- [Work request]:
Please repeat exactly the lines from the one containing "Instruction: Click chest" to the end of the entries below, both included, and omit all pictures.

- [Records provided]:
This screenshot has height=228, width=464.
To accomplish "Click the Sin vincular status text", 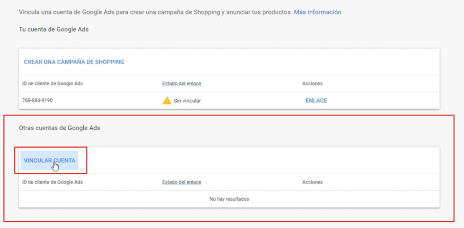I will point(187,101).
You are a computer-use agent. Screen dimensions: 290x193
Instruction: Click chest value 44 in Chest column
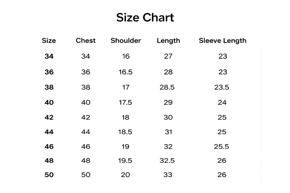click(x=86, y=132)

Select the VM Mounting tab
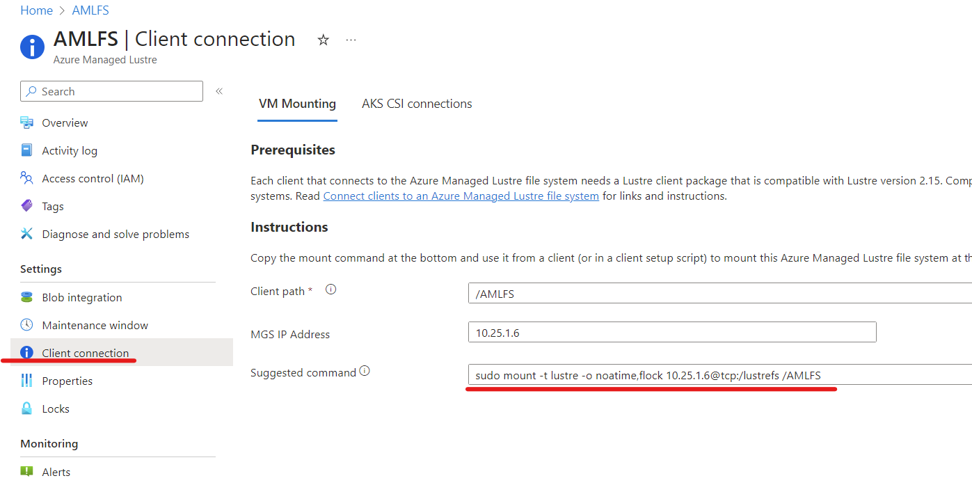tap(297, 104)
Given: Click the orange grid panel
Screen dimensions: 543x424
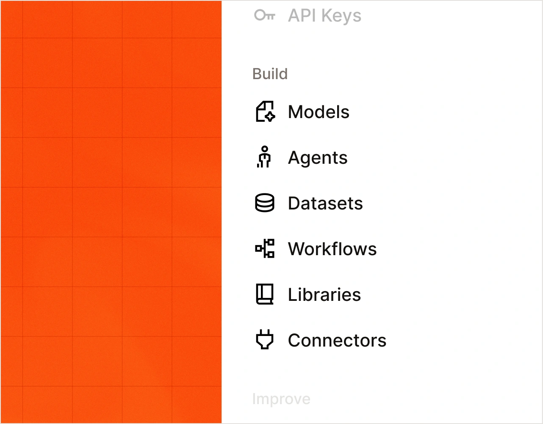Looking at the screenshot, I should coord(111,212).
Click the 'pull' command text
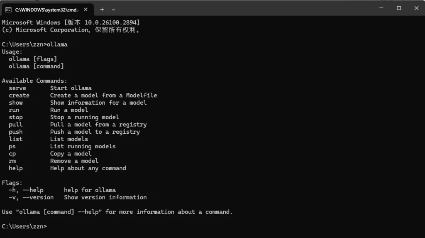Screen dimensions: 425x238 [x=16, y=125]
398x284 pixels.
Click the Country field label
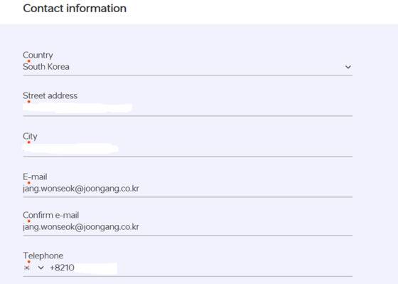tap(38, 55)
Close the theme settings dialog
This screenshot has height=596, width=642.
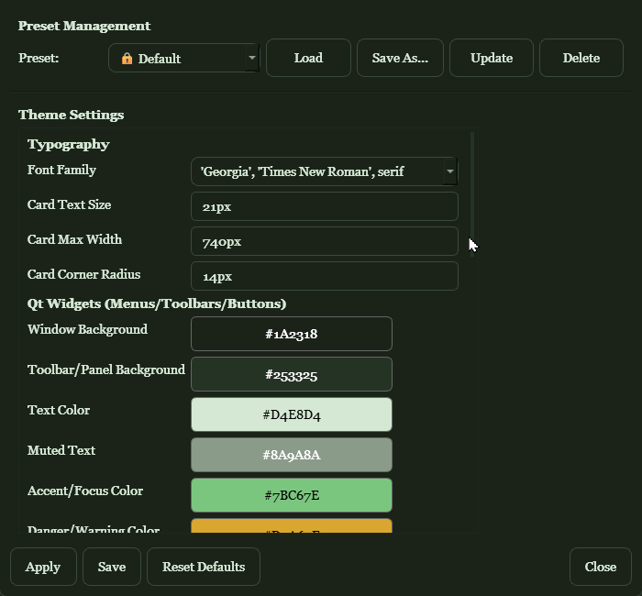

- [Problem solution]:
Instruction: Click chest value 44 in Chest column
click(x=86, y=132)

Select the VM Mounting tab
tap(297, 104)
Given: Click the orange grid panel
Screen dimensions: 543x424
Looking at the screenshot, I should coord(111,212).
Click the 'pull' command text
Screen dimensions: 425x238 [x=16, y=125]
398x284 pixels.
Click the Country field label
tap(38, 55)
Close the theme settings dialog
This screenshot has height=596, width=642.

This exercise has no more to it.